Count the lines in the records below that contain the string "Describe" and reply with that number alone.

▶ **Input material**:
-*-

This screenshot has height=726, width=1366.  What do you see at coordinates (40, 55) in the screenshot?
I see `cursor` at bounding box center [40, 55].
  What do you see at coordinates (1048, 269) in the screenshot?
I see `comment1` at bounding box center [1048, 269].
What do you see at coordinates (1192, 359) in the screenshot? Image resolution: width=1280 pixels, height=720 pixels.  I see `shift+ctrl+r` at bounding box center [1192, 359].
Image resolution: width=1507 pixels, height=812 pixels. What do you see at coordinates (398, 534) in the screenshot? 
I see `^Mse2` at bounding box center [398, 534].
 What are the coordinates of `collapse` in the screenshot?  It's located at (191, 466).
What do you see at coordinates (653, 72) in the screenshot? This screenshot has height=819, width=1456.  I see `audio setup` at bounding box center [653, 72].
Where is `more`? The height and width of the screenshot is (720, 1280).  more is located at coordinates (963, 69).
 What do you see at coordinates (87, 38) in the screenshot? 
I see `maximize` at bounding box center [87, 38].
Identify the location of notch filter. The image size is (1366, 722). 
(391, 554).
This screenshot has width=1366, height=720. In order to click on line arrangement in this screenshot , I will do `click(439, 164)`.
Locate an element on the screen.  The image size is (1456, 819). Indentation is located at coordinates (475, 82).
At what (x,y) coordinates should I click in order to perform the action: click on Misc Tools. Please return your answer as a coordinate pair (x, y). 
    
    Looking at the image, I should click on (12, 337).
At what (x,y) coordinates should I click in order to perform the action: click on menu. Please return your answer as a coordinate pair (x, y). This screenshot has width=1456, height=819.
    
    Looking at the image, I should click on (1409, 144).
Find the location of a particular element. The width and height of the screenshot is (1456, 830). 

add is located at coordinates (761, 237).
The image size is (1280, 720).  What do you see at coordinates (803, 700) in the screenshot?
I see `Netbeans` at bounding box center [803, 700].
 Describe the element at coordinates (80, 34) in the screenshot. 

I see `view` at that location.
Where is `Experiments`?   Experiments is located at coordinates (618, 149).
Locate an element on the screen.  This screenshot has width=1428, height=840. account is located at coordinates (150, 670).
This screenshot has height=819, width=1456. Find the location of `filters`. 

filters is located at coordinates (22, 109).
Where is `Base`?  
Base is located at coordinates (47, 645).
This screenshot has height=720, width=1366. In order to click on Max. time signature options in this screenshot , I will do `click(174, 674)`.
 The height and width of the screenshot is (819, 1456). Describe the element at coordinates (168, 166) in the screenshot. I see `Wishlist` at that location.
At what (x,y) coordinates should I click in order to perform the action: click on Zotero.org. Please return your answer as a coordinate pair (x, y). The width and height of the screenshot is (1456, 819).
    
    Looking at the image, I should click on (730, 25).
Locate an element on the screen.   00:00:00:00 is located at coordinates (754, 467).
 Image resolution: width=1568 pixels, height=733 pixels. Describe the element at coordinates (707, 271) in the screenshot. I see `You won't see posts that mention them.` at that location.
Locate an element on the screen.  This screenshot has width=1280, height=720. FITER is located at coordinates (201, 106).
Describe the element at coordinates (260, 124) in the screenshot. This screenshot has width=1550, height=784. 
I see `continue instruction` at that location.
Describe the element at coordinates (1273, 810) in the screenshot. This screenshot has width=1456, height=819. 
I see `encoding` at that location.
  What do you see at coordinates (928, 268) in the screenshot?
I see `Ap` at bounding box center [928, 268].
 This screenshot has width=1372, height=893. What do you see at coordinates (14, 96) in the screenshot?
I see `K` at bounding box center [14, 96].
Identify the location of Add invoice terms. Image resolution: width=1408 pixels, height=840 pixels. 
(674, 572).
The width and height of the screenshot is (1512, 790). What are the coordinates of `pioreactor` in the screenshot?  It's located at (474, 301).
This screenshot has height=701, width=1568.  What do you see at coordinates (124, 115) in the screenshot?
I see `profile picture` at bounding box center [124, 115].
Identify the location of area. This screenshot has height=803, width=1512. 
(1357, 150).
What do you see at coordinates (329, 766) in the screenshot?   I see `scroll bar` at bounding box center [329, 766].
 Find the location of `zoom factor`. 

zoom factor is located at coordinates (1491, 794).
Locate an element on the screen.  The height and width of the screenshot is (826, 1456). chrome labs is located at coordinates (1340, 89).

-*-

▶ **The answer**: 5